____ Data for the task
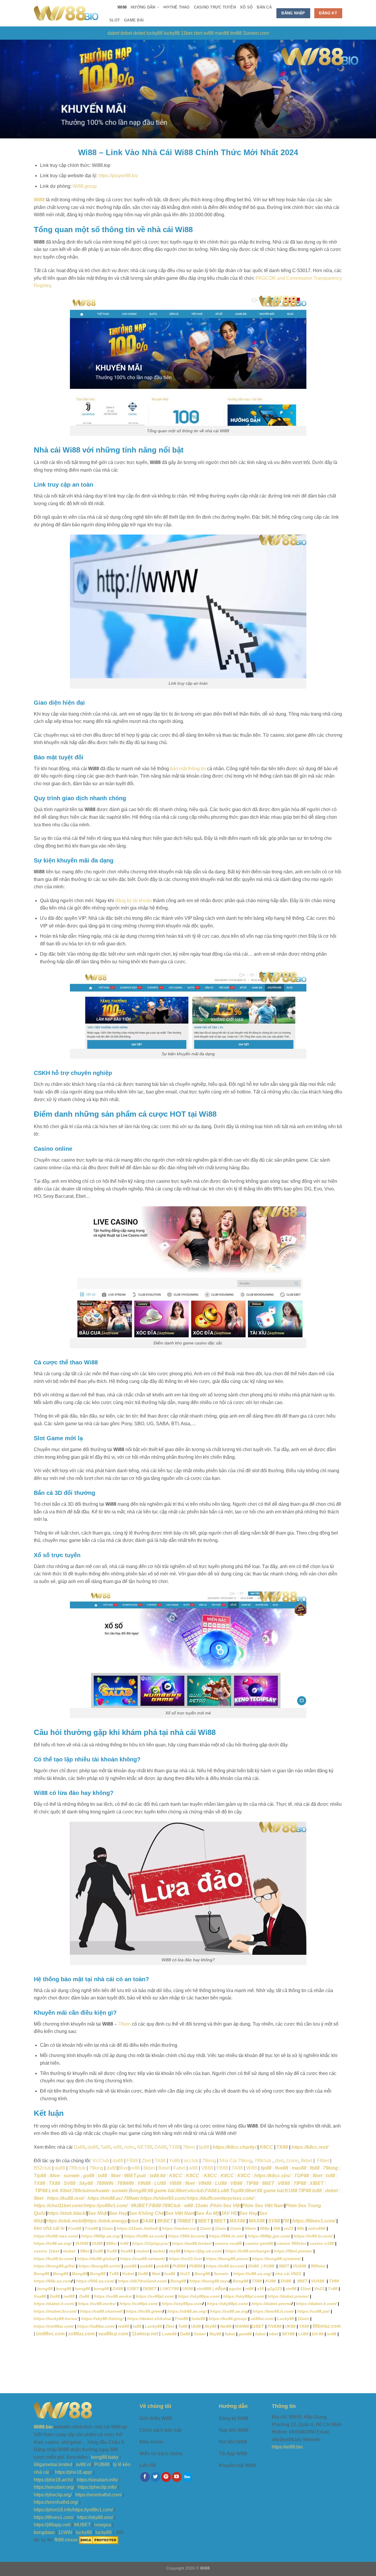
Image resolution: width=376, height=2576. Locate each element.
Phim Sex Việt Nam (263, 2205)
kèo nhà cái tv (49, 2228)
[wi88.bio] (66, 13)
________
____ Data for the task
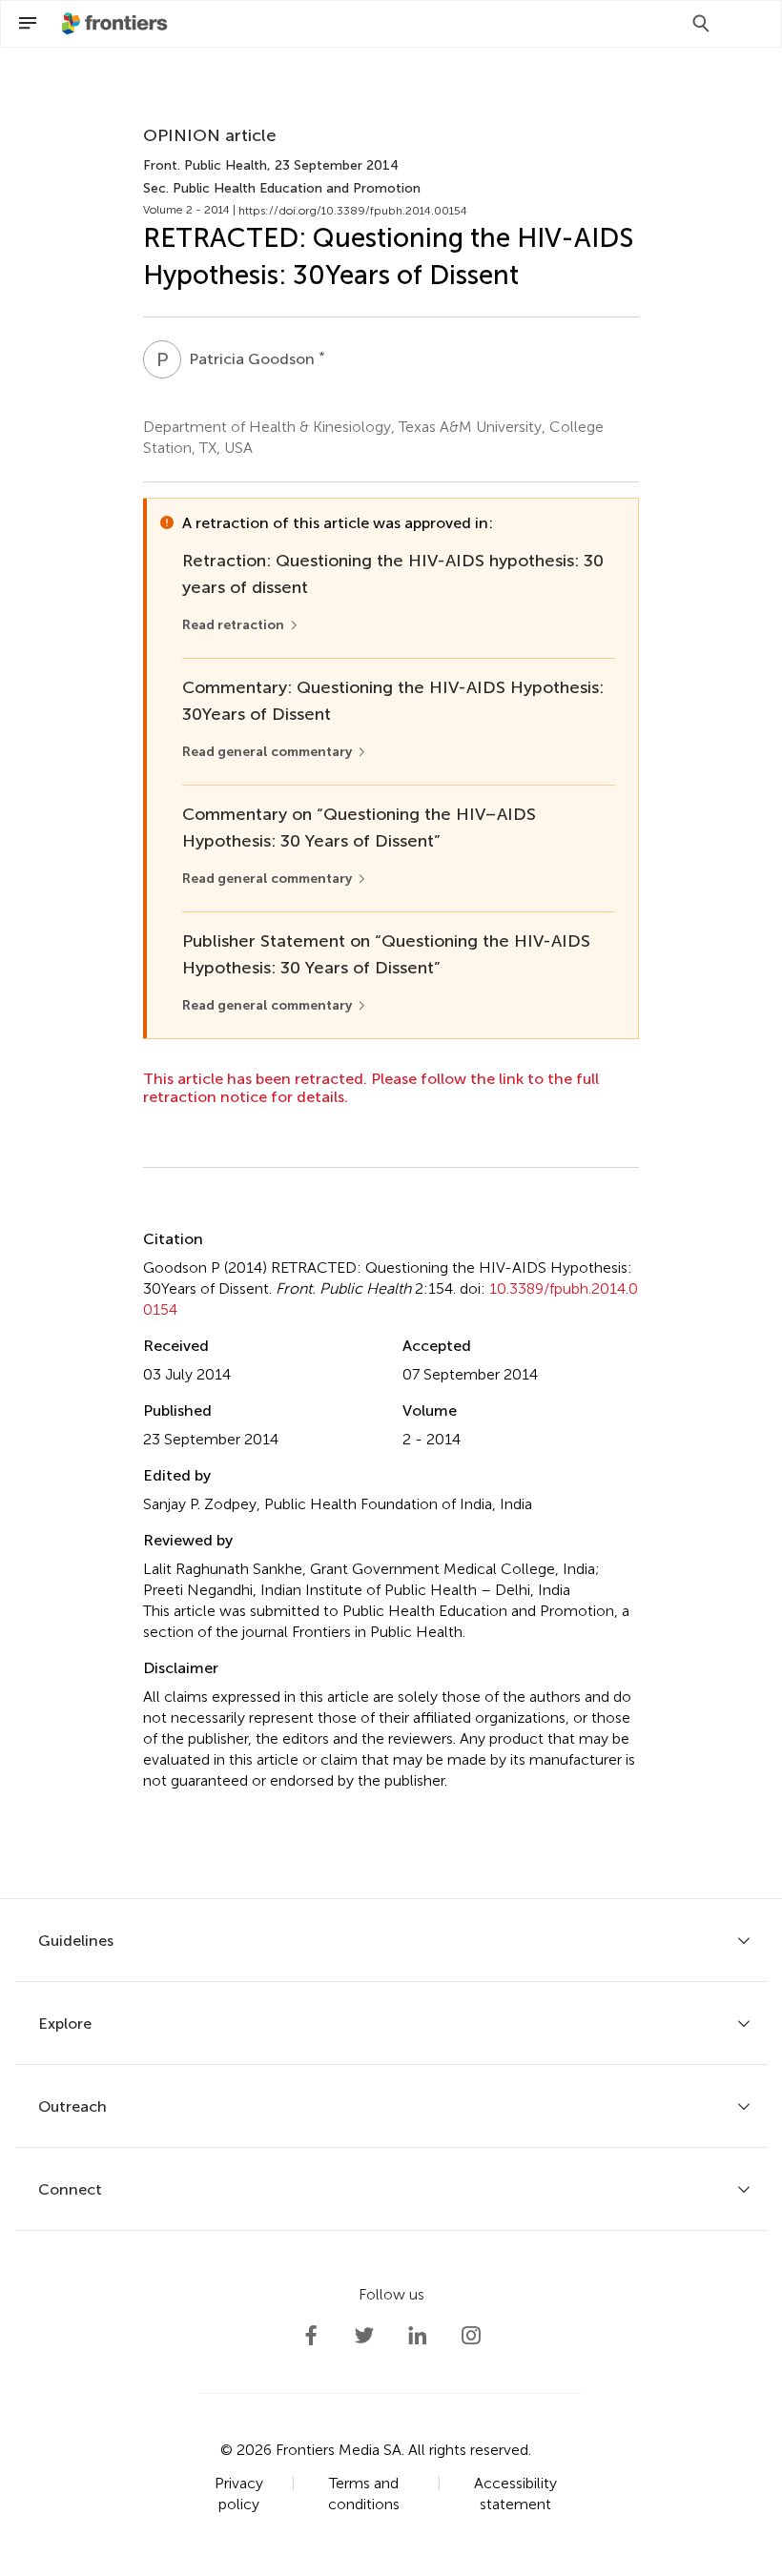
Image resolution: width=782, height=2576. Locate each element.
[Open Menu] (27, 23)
________
____ Data for the task
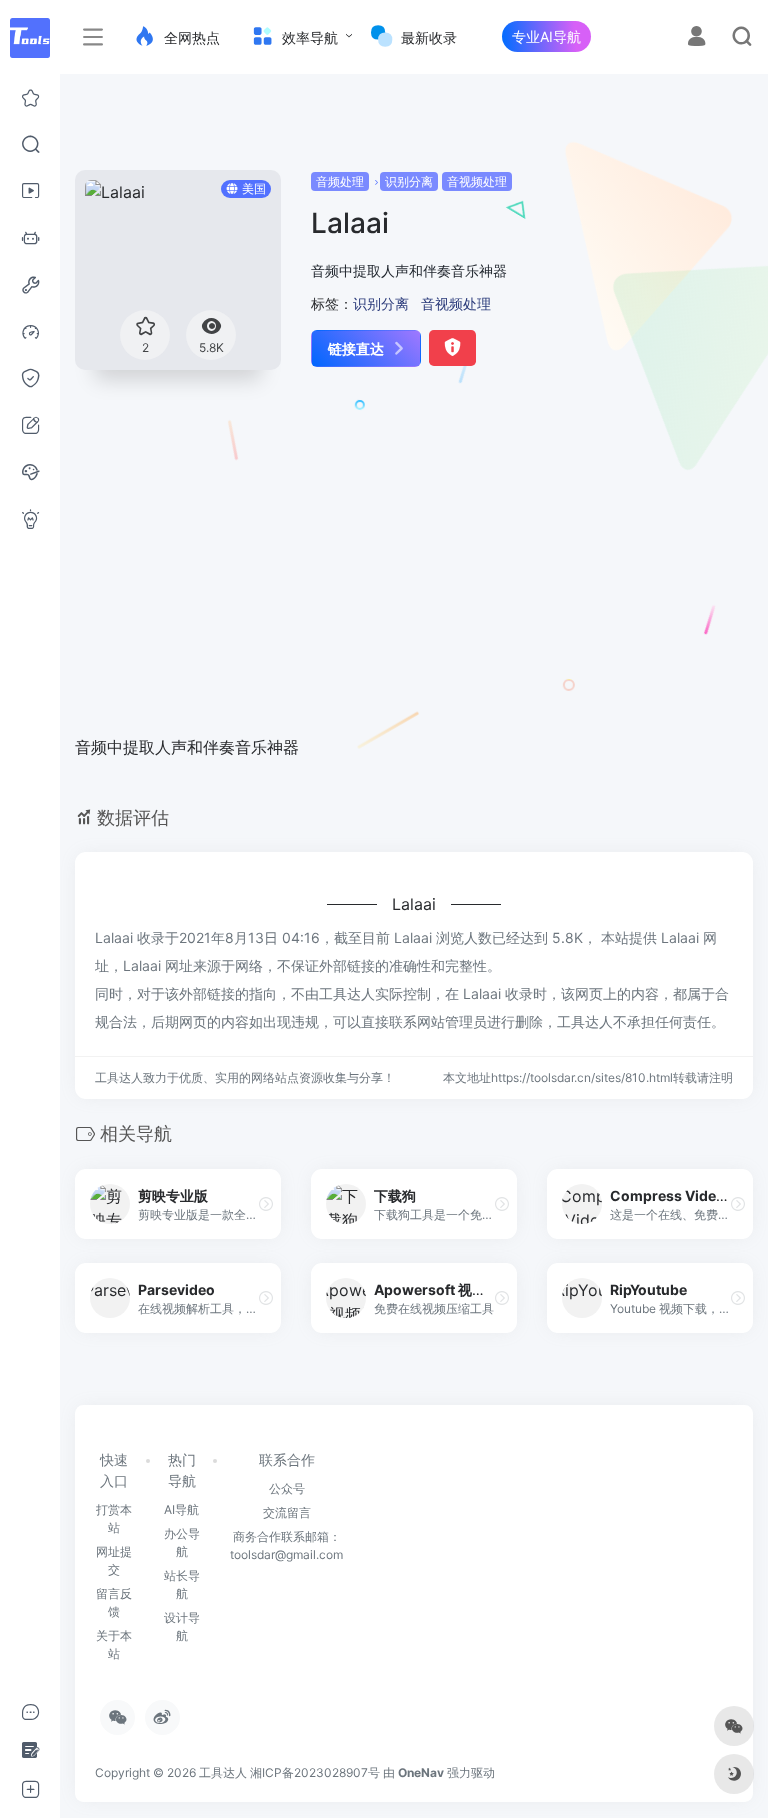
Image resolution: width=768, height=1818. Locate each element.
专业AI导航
________
> _Task details_: Print, without alteration, only the lines above between the one holding "Image resolution: width=376, height=2576." and the one holding "[wi88.bio] (66, 13)", inclusive.

> _Answer to the exercise_:
Image resolution: width=376, height=2576. Locate each element.
Phim Sex Việt Nam (263, 2205)
kèo nhà cái tv (49, 2228)
[wi88.bio] (66, 13)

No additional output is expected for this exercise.